LESTWITHIEL.
HALS.
The manuscript relating to this parish is lost.
TONKIN.
Lestwithiel is in the hundred of Powder, and is surrounded to the west, north, and south, by Lanlivery; to the east it has Fowy river between it and St. Winnow. As for the name, I take it to be a corruption of Les-uchel, i. e. the lofty place, as having been from all antiquity the chief seat of the Dukes, &c. of Cornwall. Mr. Camden in Cornwall saith, “the Uzella of Ptolemy is seated, and has not yet quite lost its name, being called at this day Lestuthiell, from its situation. Now uchel, in British, signifies the same as high and lofty.” But of this more when we come to describe the town. As for Mr. Carew’s derivation, who calls it Lostwithiel, from the Cornish Losswithiall, which in English, saith he, signifieth a lion’s tail, it is so ridiculous, as not to be worth repeating; neither doth the word carry that sense. This parish is a vicarage, valued in the King’s books at £2. 13s. 4d.
The Duke of Cornwall is patron. The incumbent Mr. Baron, who succeeded Mr. Whiteford.

▸ **The task**:
Continue the account of Lestwithiel parish, starting after its last sentence.

▸ **Source data**:
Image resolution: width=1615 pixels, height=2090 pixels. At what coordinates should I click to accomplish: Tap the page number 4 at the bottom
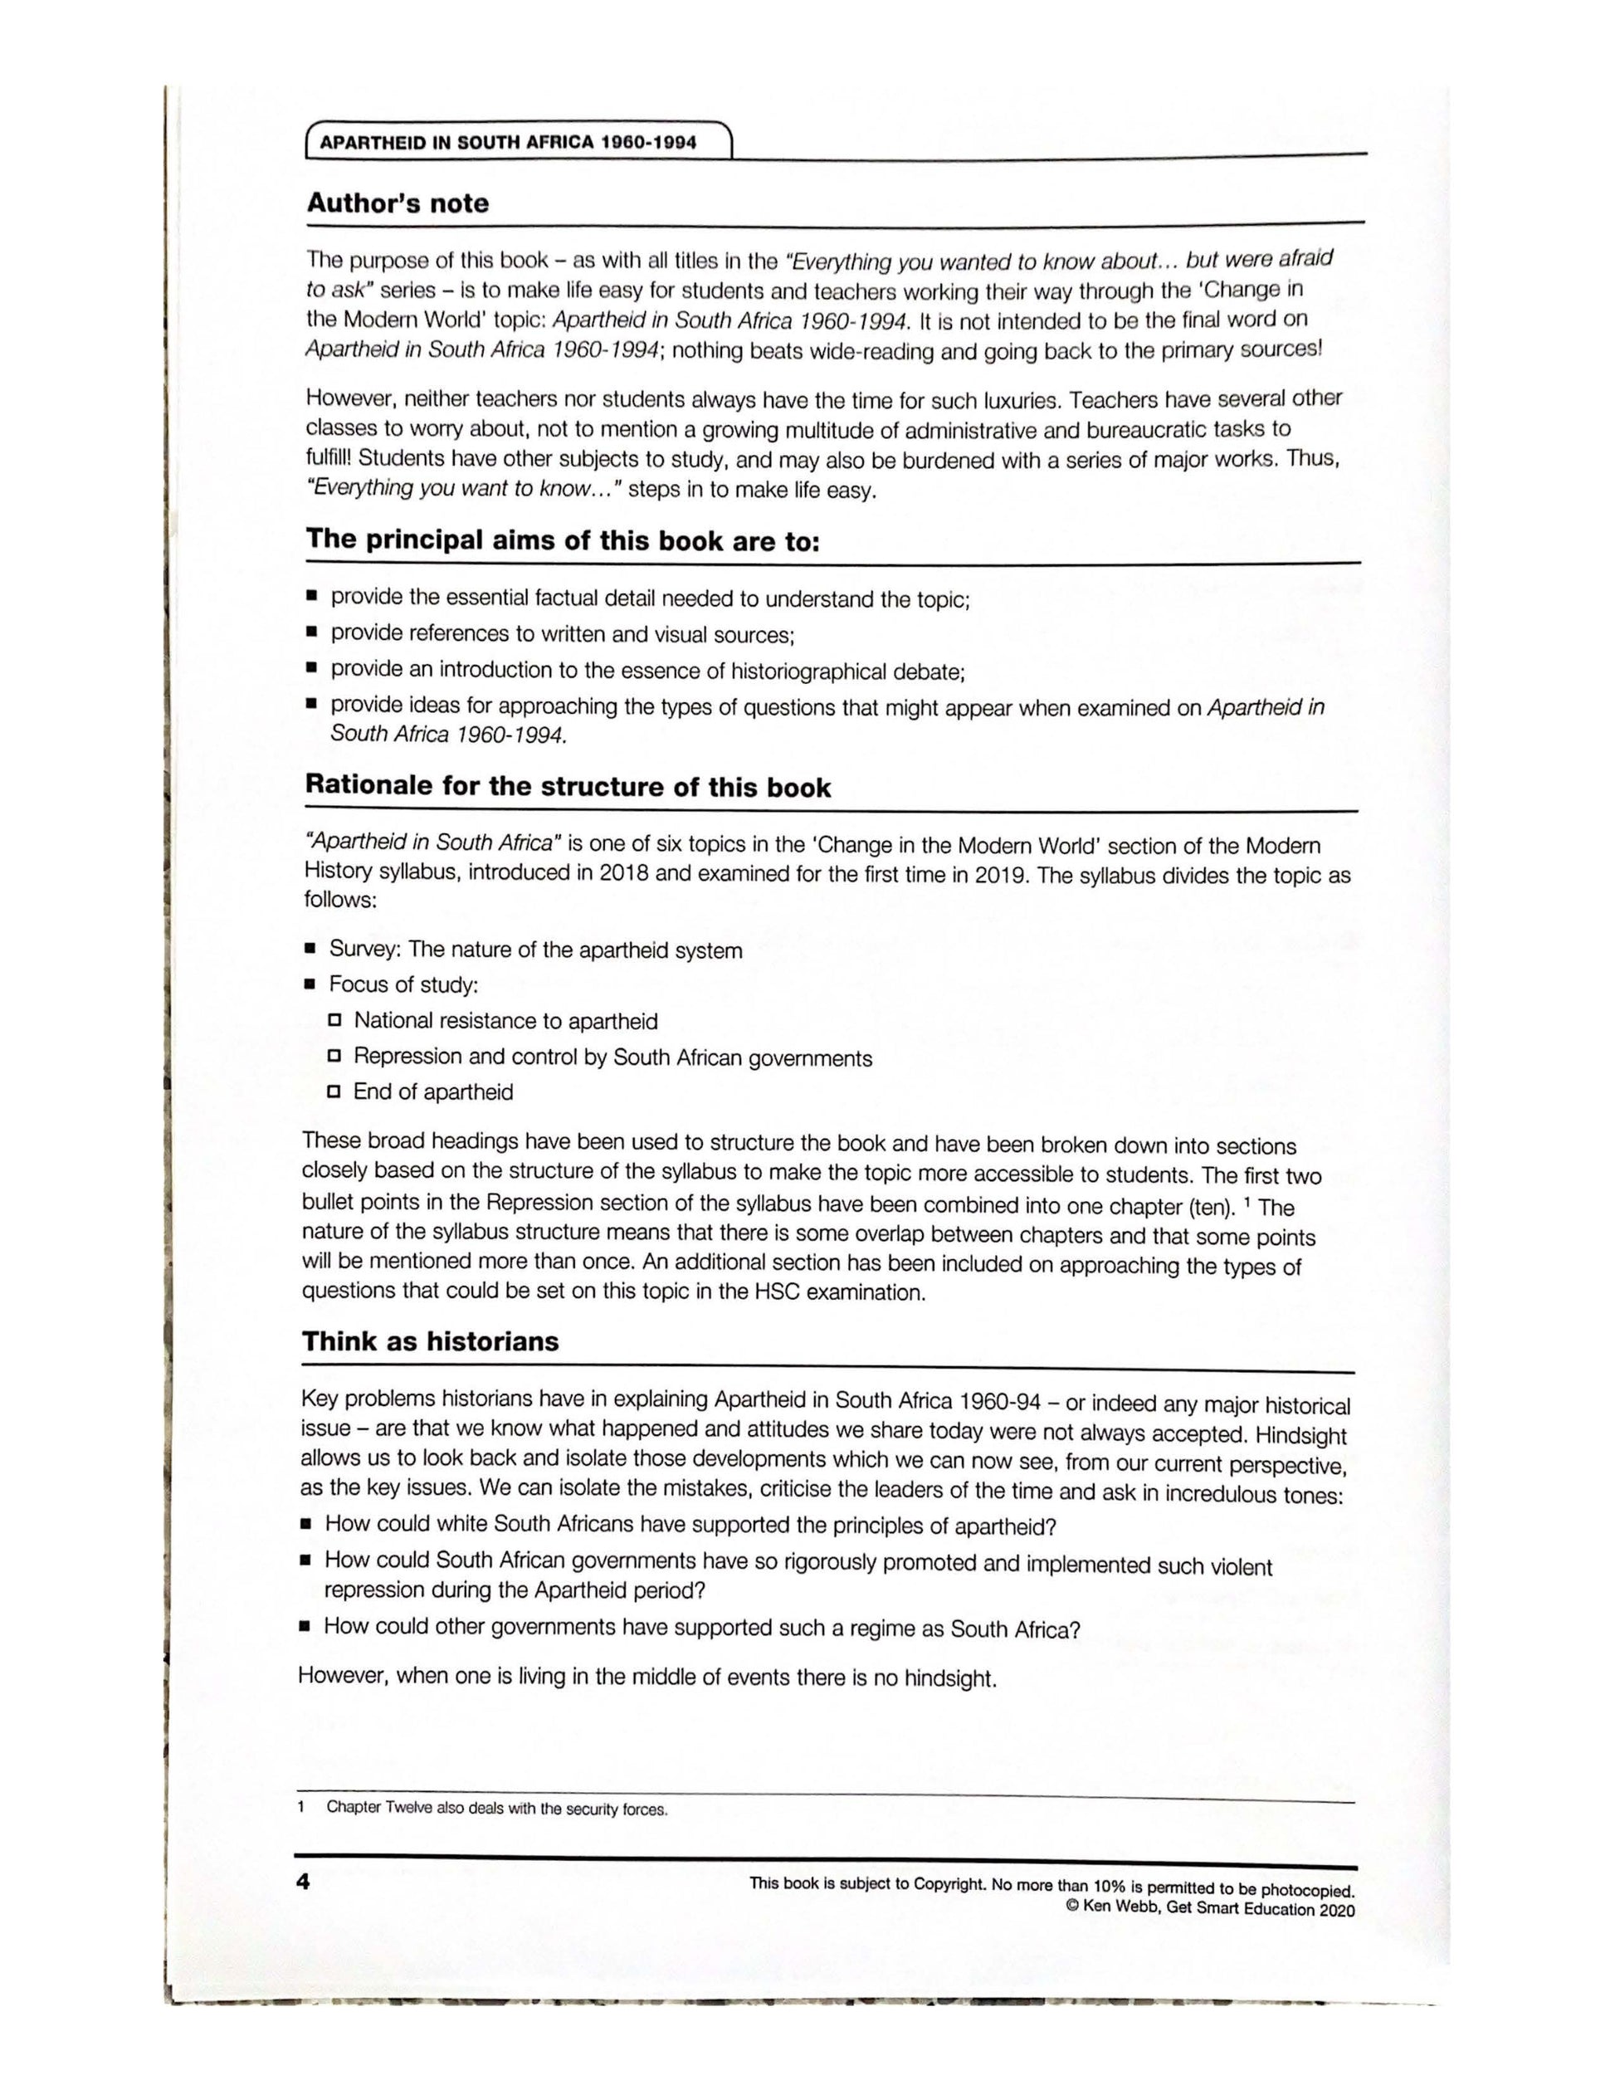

▸ **Result for this task**:
This church is not valued in Tax. Benefic. anno 1291; and was then appropriated to the Priory of Bodmin.
THE TOWN AND BOROUGH OF LESTWITHIEL,
“Reputed,” saith Mr. Willis, “the ancient Uzella of Ptolemy, lies situated on the river Uzella,” (I wonder how Mr. Willis came to be guilty of this mistake, since both Leland and Camden, whom he quotes, tell him that it lies on the river Fowy,) “from which it more probably had its
name, as the learned Camden thinks” (Mr. Camden says as I have quoted him above,) “than from Carew’s interpretation of the word Lestwithiel, which he would have to signify in English, lion’s tail. This town is reputed in former times to have stood on a high hill, where the old castle of Lestormel showeth its ruins, which with a park thereto belonging, lies on the north side of the town” (and is in the parish of Lanlivery, for which reason it is not treated of here). “In the park was a Chapel of the Trinity, long since defaced, as are the public buildings of the town, insomuch that little remains of them; though some small parts are repaired, and made use of for the prisons and courts belonging to the Tin Stannaries, which are appointed to be kept here, this being one of the coinage towns.”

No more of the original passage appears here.